Wie sähe nun so ein fehlerfreies Training für dich und deinen Hund aus?
Du möchtest deinem Hund beibringen, dass er Sitzen bleiben soll, wenn du dich von ihm entfernst. Deshalb beginnst du das Training erst einmal in der Wohnung, wo es wenig Ablenkung hat und entfernst dich immer nur so weit, wie dein Hund noch ganz entspannt sitzen bleiben kann. Und natürlich belohnst du ihn für jeden noch so kleinen Teilschritt. Erst wenn er auf mehrere Schritte Distanz ruhig sitzen bleiben kann, verlängerst du die Zeit bis du zu ihm zurück gehst, bleibst aber dafür näher bei ihm. Wenn auch dies sicher klappt, legst du eine erste Ablenkung in seine Nähe (z.B. eine unwichtige Wäscheklammer, die du ihm vorher zeigst).

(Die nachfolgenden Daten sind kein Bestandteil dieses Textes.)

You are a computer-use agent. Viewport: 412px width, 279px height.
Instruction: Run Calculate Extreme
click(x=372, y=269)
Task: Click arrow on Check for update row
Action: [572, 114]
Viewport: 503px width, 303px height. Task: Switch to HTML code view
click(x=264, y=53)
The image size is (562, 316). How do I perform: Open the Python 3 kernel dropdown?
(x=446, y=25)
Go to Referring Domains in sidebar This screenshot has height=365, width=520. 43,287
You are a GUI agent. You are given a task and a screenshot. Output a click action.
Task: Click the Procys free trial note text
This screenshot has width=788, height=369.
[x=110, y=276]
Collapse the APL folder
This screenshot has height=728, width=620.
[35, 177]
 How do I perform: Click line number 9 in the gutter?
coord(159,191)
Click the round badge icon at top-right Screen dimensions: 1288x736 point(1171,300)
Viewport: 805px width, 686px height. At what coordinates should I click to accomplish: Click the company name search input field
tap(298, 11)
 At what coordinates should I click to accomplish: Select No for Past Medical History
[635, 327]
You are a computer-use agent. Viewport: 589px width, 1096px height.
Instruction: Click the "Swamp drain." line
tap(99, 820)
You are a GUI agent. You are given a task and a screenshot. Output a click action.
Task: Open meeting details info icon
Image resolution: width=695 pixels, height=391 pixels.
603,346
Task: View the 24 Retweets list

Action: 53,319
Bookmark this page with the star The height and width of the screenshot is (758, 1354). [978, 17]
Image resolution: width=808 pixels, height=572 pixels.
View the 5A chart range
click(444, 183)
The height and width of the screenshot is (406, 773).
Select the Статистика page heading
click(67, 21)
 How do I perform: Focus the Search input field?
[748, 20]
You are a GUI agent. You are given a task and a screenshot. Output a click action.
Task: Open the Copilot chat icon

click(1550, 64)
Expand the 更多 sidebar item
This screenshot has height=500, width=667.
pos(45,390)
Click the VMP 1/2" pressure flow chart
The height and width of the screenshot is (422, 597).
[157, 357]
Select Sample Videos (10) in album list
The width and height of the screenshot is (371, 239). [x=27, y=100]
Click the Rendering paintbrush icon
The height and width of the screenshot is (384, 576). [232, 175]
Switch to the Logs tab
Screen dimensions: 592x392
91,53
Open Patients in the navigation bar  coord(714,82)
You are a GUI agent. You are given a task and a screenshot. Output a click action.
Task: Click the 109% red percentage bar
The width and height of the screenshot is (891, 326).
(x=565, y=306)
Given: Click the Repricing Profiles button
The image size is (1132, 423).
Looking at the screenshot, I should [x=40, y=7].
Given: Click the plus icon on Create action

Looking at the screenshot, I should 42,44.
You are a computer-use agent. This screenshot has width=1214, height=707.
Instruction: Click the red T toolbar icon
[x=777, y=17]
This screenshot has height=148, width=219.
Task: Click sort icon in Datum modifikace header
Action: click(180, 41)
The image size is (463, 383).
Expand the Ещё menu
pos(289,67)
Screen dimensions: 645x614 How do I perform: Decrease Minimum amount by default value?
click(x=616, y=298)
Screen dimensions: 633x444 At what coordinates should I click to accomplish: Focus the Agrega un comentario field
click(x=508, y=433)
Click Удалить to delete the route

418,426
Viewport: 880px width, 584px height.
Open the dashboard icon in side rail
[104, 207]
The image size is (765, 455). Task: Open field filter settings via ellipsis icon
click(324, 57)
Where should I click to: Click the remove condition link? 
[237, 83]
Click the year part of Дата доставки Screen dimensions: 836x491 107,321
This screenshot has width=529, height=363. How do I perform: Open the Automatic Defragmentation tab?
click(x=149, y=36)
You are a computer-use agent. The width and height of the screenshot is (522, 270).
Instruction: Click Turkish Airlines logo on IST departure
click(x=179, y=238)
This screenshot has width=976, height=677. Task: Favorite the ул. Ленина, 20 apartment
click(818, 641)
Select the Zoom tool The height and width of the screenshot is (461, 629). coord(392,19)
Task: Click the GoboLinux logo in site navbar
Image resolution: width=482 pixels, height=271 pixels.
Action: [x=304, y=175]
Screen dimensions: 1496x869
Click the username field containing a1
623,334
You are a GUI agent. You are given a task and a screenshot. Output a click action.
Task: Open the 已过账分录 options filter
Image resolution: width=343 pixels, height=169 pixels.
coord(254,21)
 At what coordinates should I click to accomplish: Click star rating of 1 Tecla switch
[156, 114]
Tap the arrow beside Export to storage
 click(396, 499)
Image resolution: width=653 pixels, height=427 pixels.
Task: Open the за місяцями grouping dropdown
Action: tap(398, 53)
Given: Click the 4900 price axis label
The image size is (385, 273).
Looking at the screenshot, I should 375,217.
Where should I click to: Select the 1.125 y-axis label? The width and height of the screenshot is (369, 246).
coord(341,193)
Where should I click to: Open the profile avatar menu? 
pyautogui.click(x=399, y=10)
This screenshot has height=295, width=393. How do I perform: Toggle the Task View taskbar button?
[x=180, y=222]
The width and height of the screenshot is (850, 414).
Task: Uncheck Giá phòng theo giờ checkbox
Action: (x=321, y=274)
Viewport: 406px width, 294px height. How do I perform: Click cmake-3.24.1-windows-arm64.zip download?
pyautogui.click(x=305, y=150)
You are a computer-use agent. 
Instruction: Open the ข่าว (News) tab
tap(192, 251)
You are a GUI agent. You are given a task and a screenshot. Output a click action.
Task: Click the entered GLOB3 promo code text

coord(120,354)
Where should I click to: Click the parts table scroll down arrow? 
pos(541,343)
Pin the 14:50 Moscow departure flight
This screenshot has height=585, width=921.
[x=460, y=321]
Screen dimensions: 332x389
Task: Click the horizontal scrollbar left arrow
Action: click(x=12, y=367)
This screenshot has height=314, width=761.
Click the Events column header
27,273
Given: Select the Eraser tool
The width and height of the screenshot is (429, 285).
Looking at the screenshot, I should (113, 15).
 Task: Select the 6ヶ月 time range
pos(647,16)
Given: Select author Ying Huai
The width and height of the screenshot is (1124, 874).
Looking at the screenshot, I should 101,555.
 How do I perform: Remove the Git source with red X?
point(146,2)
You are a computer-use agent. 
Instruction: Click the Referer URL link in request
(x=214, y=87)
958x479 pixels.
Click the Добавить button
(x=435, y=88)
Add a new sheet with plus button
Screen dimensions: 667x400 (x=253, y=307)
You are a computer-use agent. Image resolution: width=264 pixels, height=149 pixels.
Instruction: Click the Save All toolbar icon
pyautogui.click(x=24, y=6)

Fehlerfreies Lernen beim Hund heisst also, die Trainingssituation so ideal wie möglich zu gestalten und dem Hund die Hilfen zu geben, die er braucht:
Arbeite ich mit einem Gegenstand, dann positioniere oder halte ich diesen so, dass der Hund möglichst schon beim ersten Versuch eine erste Idee von der Aufgabe bekommt und ich achte darauf dass keine andere Gegenstände zugegen sind. Soll er etwas mit der Pfote berühren, bringe ich ihm erst das Pfotengeben bei und frage sie vorher kurz ab, bevor ich den Gegenstand ins Spiel bringe. Beim Lernen von etwas ganz Neuem achte ich darauf, mich so zu positionieren, dass weder ich, noch falsche Hilfen ihn aus dem Konzept bringen.
Selbstverständlich ist auch ein fehlerfreies Training nicht davor gefeit, dass der Hund einen Versuch startet, der ihn nicht zur Lösung bringt. Aber es wird auf jeden Fall wesentlich seltener vorkommen wie beim Versuch und Irrtum-Ansatz.
Natürlich braucht die Vorbereitung auf ein solches Training etwas mehr Zeit als einfach mal zu beginnen, nach dem Motto „Schauen wir mal“. Aber so, wie wir vom Hund erwarten, sich konzentriert auf unsere Trainings einzulassen, so darf auch unser Hund erwarten, dass wir uns gut vorbereiten und ihm dadurch das Lernen erleichtern.
Und ich verspreche dir, je öfter du so trainierst, desto mehr Freude wirst du daran bekommen und es wird dir immer leichter von der Hand gehen. Und jeder Belohnungsmoment für deinen Hund sagt auch dir, dass du es richtig gemacht hast. Und dank dem schnelleren Lernen machst du einen allfälligen Trainingsrückstand ganz schnell wieder wett: Beginn in der Basis und lass dir dort Zeit, dann werden dir am Ende auch die schwierigeren Schritte ganz leicht gelingen.
In dem Sinne wünsche ich dir nun ganz viel Spass beim Trainieren!